> **EXERCISE INPUTS**
----

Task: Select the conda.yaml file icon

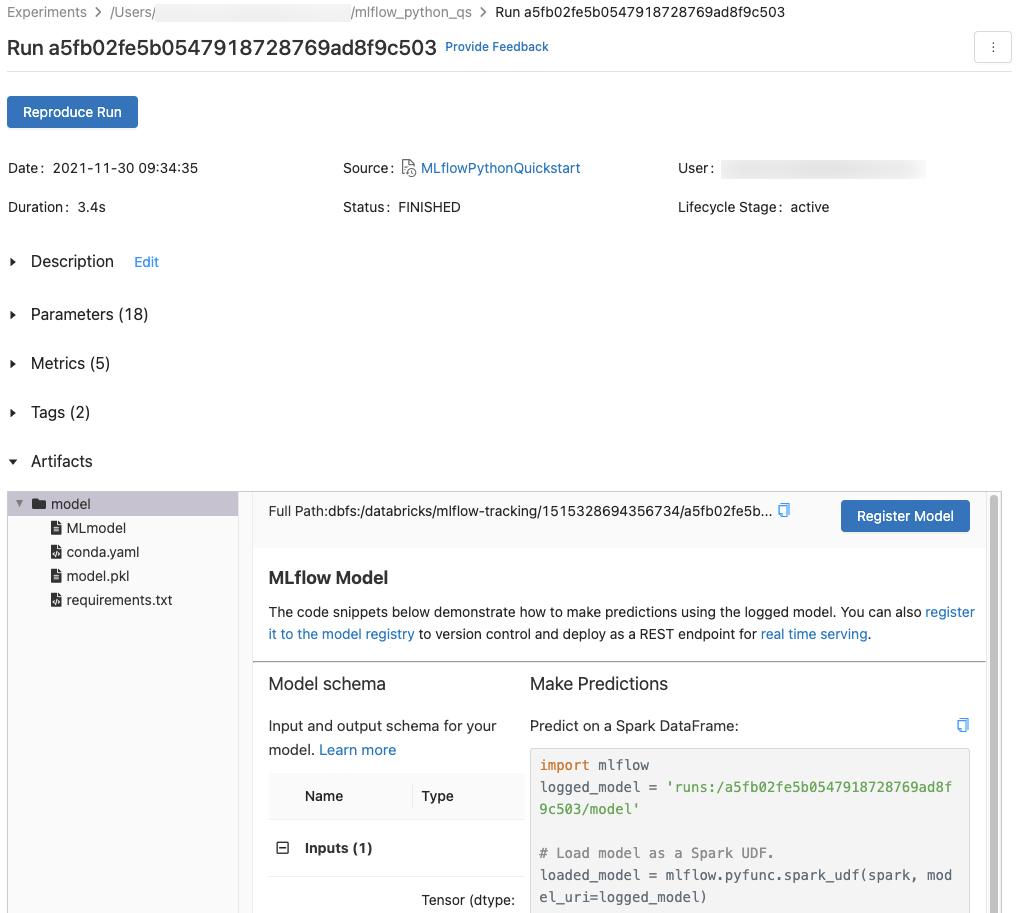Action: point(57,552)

----

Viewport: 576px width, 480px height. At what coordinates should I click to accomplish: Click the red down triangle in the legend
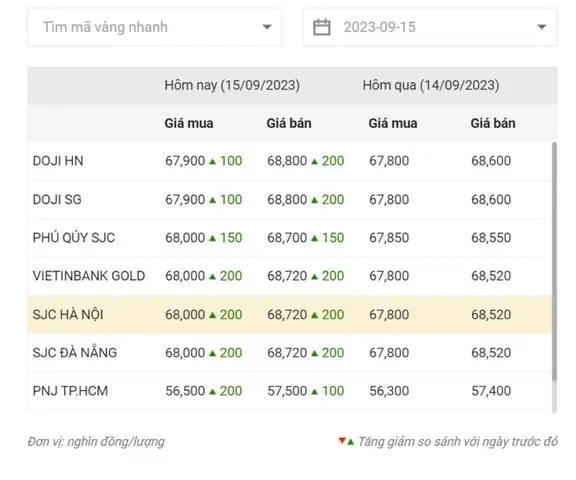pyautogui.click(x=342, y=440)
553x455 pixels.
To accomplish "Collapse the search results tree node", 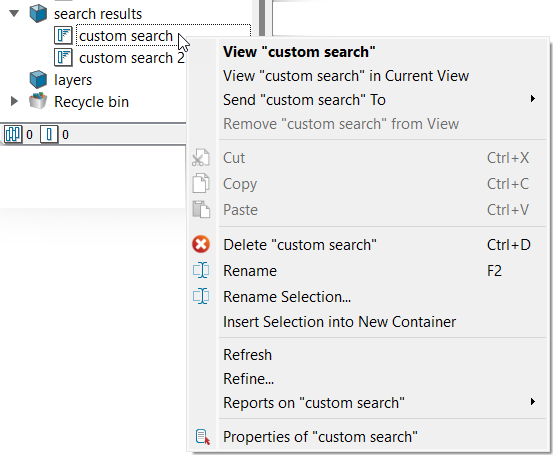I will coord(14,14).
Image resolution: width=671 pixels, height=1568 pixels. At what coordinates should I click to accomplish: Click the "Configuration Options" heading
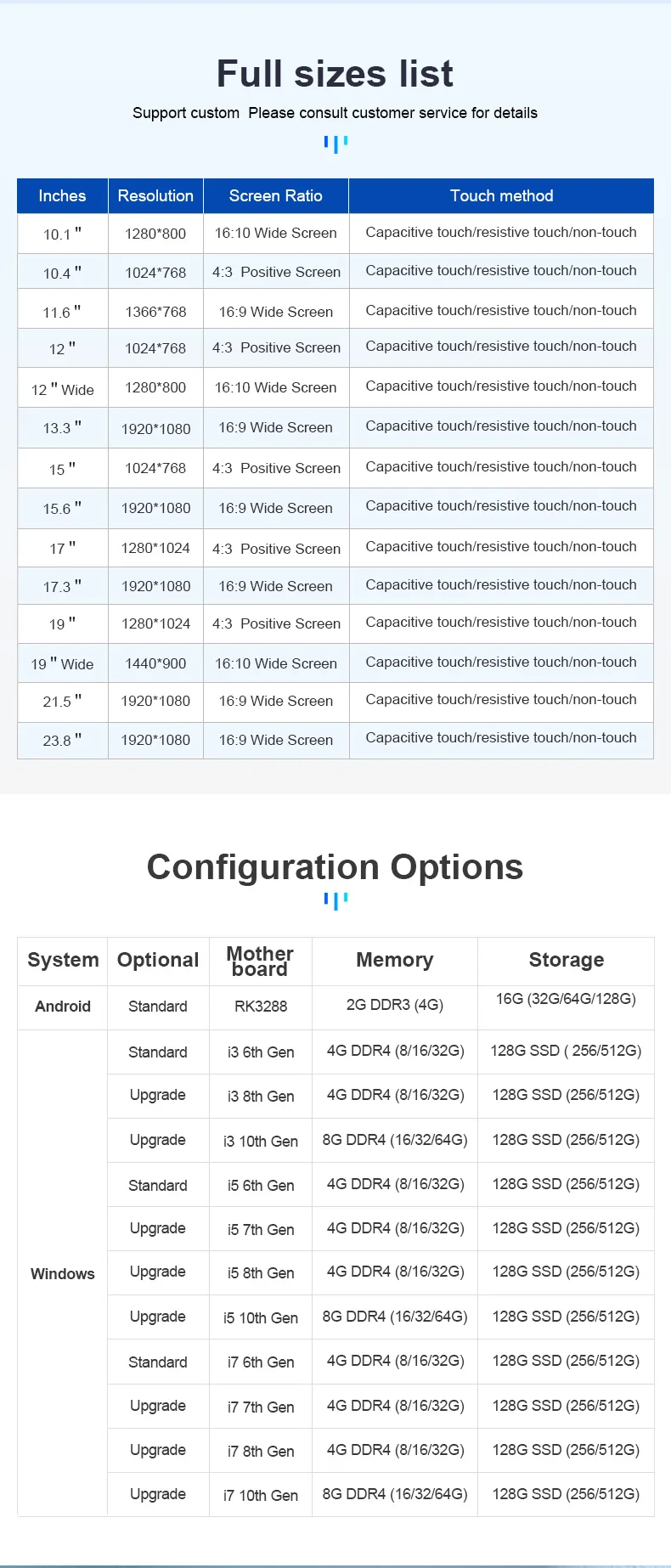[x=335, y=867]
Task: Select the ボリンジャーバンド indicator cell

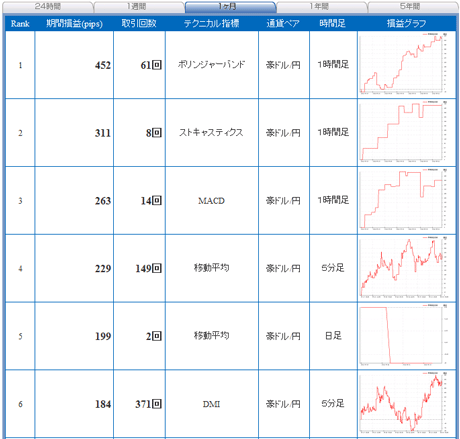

----

Above are records; repeat only the lines from the line with "Image resolution: width=671" through the line with "Task: Select the ボリンジャーバンド indicator cell", and leave pictures out.

> **SOLUTION TO THE EXERCISE**
Image resolution: width=671 pixels, height=1568 pixels. At what coordinates should I click to accomplish: Click the "Configuration Options" heading
[x=335, y=867]
Task: Select the ボリンジャーバンド indicator cell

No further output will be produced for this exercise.